You might want to double check that. Last time I checked, it was far more useful to consider that thge planet was going around the sun.

Technicall, our real-world north-south and the poles are results of the planet's spin. The poles are simply where the spin axis intersects the surface. If your torus spins, the residents would be likely to think similarly - North would be toward the positive spin end of the axis, south would be towards the negative end of the spin axis. East would then spinward, west would be antispinward.

The same phenomena determine east and west as directions but not as poles. I was thinking of doing something similar with all cardinal directions on my torus-world.

To my way of thinking, the cardinal directions of a world should not be set up in a way that is mathematically nifty just for the sake of niftiness. The populace of the planet will use coordinates because they are useful not because they are spiffy geometry. Sailors and farmers and armies care about the rising and setting of the sun, and the seasons. Higher mathematics aren't their forte.
 

Psion said:
This torus-world talk has me wondering what the sky-view would look like. Would you plot such a thing in a normal universe with a sun that it revolves around, etc, or do something different?

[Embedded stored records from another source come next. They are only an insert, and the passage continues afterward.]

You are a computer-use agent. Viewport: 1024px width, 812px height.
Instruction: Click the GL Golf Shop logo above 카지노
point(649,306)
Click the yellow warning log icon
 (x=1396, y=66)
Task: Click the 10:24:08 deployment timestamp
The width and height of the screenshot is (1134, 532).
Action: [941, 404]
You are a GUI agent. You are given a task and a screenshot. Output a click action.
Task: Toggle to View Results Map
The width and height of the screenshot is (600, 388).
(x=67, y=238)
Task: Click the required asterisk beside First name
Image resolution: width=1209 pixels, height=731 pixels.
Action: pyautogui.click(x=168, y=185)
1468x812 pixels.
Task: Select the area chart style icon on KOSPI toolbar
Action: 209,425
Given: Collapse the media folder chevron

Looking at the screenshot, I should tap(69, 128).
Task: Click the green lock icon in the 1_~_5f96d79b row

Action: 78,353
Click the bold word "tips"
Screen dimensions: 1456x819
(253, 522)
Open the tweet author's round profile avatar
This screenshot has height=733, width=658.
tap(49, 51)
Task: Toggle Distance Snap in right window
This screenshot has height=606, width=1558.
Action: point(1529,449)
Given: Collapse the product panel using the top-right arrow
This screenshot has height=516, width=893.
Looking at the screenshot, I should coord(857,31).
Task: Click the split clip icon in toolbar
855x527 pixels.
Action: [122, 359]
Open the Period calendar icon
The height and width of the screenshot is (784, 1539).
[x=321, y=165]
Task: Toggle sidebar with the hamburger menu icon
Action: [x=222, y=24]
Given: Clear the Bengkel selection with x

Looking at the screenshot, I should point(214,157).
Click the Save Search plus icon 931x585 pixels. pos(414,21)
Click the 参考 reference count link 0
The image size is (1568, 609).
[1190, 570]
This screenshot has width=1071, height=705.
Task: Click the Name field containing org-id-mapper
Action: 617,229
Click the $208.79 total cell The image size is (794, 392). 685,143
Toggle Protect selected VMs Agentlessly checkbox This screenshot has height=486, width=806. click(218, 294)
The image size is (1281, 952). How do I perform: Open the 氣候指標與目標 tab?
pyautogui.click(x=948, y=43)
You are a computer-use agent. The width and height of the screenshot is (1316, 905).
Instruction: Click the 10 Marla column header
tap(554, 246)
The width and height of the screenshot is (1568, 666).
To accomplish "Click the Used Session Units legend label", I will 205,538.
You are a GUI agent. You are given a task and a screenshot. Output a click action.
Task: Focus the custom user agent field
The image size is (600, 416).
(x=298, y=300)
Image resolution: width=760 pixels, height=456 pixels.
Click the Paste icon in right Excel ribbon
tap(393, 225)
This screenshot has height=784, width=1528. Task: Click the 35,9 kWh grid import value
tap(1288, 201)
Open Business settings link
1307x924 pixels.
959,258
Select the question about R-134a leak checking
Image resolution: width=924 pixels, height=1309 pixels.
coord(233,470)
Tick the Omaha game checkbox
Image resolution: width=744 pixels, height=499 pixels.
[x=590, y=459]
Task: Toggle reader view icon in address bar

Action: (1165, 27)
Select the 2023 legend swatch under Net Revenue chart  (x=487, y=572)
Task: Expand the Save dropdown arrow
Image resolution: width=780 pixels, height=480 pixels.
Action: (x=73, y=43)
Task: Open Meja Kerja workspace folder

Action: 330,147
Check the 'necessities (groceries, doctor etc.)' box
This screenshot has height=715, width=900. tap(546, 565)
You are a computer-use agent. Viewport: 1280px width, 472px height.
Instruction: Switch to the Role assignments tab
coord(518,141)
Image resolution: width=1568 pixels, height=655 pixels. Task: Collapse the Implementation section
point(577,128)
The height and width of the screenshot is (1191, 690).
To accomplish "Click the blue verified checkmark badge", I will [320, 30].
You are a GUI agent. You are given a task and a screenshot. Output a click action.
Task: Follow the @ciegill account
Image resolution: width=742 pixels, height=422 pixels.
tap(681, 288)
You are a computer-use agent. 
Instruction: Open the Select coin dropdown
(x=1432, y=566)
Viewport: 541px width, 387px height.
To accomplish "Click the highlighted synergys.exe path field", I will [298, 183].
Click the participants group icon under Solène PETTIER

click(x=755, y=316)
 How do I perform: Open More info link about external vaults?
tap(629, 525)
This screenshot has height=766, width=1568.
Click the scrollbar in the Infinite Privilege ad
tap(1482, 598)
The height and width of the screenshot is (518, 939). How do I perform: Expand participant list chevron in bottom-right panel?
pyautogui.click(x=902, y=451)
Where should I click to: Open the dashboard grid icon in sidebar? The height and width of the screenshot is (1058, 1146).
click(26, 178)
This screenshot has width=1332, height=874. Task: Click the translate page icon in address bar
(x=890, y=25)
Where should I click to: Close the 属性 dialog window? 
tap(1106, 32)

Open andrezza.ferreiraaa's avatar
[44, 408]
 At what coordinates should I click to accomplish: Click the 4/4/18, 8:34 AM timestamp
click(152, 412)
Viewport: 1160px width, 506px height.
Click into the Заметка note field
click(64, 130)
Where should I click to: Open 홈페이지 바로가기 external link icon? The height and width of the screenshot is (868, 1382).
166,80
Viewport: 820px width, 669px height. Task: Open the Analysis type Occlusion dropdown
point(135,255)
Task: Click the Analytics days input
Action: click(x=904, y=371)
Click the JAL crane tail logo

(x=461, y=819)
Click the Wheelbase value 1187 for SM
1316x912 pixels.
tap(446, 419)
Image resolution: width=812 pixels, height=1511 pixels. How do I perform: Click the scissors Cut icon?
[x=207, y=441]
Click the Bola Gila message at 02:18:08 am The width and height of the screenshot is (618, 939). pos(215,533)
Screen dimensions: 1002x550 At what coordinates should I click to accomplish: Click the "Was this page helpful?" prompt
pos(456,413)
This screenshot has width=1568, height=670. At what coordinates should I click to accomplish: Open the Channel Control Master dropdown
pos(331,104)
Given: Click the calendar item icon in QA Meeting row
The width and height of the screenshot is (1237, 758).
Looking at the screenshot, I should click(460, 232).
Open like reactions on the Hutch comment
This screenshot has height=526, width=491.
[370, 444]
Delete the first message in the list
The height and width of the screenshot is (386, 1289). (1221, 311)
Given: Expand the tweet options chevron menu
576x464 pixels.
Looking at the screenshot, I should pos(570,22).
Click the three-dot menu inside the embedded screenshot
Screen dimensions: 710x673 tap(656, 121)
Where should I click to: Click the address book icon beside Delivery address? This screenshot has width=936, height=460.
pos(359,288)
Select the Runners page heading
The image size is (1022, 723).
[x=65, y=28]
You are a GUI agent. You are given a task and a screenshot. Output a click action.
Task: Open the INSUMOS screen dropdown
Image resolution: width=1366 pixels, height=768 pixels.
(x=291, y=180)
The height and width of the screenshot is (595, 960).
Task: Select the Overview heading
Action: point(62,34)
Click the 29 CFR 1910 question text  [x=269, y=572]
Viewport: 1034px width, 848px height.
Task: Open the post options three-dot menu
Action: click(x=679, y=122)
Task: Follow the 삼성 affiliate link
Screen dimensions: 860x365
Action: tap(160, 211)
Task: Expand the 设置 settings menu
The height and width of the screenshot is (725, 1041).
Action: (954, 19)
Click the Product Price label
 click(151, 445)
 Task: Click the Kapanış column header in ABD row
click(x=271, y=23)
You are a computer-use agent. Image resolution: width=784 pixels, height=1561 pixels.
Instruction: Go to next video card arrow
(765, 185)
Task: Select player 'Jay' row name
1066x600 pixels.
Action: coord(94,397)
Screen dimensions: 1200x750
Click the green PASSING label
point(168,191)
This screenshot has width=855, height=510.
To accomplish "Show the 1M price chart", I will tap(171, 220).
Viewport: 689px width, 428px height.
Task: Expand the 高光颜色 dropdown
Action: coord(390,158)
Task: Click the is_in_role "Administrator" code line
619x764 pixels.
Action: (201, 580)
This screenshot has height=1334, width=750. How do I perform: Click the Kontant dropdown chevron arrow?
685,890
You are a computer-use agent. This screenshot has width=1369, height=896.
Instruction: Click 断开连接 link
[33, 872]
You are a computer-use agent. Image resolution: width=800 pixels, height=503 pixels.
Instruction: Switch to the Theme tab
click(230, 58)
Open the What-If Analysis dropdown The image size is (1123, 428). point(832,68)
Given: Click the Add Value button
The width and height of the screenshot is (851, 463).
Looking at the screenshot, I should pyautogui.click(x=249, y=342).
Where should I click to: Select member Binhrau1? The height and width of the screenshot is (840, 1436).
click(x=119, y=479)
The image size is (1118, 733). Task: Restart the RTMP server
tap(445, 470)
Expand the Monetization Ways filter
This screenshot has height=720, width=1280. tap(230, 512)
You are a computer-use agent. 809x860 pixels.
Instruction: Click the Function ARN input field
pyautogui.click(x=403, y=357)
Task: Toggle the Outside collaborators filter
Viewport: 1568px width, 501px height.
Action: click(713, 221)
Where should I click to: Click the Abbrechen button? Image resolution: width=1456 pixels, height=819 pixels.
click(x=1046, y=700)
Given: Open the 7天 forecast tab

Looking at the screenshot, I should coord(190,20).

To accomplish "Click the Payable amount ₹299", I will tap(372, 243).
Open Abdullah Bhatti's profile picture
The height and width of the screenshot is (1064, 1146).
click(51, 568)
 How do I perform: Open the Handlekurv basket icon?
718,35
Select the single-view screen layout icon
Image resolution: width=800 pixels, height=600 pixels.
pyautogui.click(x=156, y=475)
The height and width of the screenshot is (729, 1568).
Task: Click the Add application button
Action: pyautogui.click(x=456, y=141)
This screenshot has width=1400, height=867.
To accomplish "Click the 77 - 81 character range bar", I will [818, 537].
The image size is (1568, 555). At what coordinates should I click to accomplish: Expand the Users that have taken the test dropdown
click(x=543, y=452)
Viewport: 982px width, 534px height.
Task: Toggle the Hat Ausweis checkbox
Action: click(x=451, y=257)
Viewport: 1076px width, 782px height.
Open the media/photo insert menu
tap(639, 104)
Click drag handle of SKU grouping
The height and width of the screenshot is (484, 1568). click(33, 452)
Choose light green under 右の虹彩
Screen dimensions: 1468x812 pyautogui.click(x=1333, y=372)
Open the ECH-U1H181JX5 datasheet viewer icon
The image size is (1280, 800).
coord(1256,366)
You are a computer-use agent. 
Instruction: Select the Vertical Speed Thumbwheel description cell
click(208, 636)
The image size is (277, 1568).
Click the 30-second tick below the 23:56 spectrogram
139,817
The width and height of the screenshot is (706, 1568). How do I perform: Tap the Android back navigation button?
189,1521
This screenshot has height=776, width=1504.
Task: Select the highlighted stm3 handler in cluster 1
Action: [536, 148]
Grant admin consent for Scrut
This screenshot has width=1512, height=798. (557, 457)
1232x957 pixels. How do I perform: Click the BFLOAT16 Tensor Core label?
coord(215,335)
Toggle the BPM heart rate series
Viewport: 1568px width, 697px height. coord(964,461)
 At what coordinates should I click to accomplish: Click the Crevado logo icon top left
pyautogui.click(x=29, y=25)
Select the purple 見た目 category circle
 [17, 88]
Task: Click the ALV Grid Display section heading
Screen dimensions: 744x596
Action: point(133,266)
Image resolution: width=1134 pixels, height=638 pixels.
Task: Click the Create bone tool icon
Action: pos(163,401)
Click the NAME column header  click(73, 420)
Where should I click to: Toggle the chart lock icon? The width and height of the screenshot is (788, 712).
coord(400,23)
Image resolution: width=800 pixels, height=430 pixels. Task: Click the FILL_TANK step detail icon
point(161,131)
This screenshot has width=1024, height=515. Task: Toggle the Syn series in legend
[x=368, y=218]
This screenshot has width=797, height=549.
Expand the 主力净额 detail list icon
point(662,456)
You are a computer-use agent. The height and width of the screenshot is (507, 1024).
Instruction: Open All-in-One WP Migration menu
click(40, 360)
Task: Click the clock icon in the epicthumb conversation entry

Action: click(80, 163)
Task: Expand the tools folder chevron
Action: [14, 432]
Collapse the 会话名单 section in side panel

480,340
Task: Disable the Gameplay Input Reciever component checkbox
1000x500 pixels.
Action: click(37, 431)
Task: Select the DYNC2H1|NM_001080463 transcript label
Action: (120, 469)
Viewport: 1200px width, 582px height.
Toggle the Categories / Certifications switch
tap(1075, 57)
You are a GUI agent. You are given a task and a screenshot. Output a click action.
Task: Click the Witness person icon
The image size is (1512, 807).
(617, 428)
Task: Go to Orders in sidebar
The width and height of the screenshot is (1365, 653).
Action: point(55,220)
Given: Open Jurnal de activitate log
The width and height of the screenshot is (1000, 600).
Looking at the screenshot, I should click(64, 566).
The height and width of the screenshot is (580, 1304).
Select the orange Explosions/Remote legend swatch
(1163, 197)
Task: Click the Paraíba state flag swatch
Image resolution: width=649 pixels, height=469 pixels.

Well, one obvious way to work with it is to make it a ringworld. Put the sun at the center of the torus. You now have a dayside and a nightside to work with - no need for underdark, when the "outside" of the torus is in perpetual darkness. You can get soem interesting seasonal light and dark by having the sun oscillate up and down along the axis of symmetry.

Or, you take the thing, spin it around it's axis of symmetry, set it orbiting around a sun. You tilt the thing significantly, so the inner surface of the torus also gets sunlight, and there's no permanent dark area. That tilt will also produce some impressive seasonal effects, and the regions that have seasonal 24-hour light and dark will also be large...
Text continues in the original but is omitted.